Korona günlükleri (15)

24 Kasım Öğretmenler Günü eşim ve öğretmen kızımla günlük yürüyüşümüz için hep birlikte evden çıktık.

Komşumuzun bahçesinde bir meyvesi bol nerede ise olgunlaşmış alıç:

1240 yılında doğduğuna inanılan 1320 yılında hakka yürüyen Yunus Emre 2 çuval alıç toplar ve Hâce Bektaş Veli dergâhına gider, benim çocuklarım aç bu alıçla bana buğday verin. Biz sana her alıcına 5 nefes verelim, on nefes verelim ben nefesi ne yapayım benim çocuklarım aç onları beslemem lazım.

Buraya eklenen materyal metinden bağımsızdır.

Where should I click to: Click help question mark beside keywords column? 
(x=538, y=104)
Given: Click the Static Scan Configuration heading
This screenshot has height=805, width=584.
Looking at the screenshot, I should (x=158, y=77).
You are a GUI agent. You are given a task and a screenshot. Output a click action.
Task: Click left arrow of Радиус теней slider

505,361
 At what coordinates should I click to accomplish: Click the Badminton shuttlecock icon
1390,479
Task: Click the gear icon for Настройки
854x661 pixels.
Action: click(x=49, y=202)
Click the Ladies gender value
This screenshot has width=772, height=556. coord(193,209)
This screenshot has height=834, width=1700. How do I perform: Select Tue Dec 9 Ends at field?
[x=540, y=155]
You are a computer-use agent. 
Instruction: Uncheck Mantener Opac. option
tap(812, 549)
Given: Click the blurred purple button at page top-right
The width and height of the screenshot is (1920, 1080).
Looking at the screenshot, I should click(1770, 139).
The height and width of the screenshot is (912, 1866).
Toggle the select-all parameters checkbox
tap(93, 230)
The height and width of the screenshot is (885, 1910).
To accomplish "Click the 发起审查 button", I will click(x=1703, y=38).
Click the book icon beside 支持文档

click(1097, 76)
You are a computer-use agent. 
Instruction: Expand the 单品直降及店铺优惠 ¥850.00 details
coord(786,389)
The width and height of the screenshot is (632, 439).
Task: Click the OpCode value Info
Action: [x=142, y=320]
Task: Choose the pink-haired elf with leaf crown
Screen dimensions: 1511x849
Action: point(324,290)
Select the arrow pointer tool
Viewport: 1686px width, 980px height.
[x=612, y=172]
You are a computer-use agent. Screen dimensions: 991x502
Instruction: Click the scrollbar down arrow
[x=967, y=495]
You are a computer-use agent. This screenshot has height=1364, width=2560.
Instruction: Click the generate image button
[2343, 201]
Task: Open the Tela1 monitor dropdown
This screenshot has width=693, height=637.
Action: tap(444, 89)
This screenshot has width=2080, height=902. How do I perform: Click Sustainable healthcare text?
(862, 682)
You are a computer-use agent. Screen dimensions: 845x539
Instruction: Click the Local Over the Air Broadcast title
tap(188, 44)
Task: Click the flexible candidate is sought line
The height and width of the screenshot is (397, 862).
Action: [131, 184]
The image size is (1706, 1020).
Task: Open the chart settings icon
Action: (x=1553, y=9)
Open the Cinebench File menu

Tamam, o zaman verin buğdayını, alır buğdayını çıkar yola giderken düşünür ben bu bağdayı yiye cem bitecek en iyisi ben dönüp nefes alayım der döner geriye senin nasibin burada kapandı sen nasibini Taptuk Emrede arayacaksın.

Gider Taptuk Emre kapısına 7 yıl kölelik eder dağdan odunun kurusunu ve doğrusunu getirir. Ateş odunun kurusunu ve doğrusunu seçer mi o pirimiz üstadımız ateşin seçmediğin odunun kurusunu ve doğrusunu getirir. İnşallah bir gün bizde sözün doğrusunu getiririz.

Gelin canlar bir olalım işi kolay kılalım sevelim sevilelim bu dünya kimseye kalmaz. (Birleşmiş Milletlerin kapısında yazmaktadır).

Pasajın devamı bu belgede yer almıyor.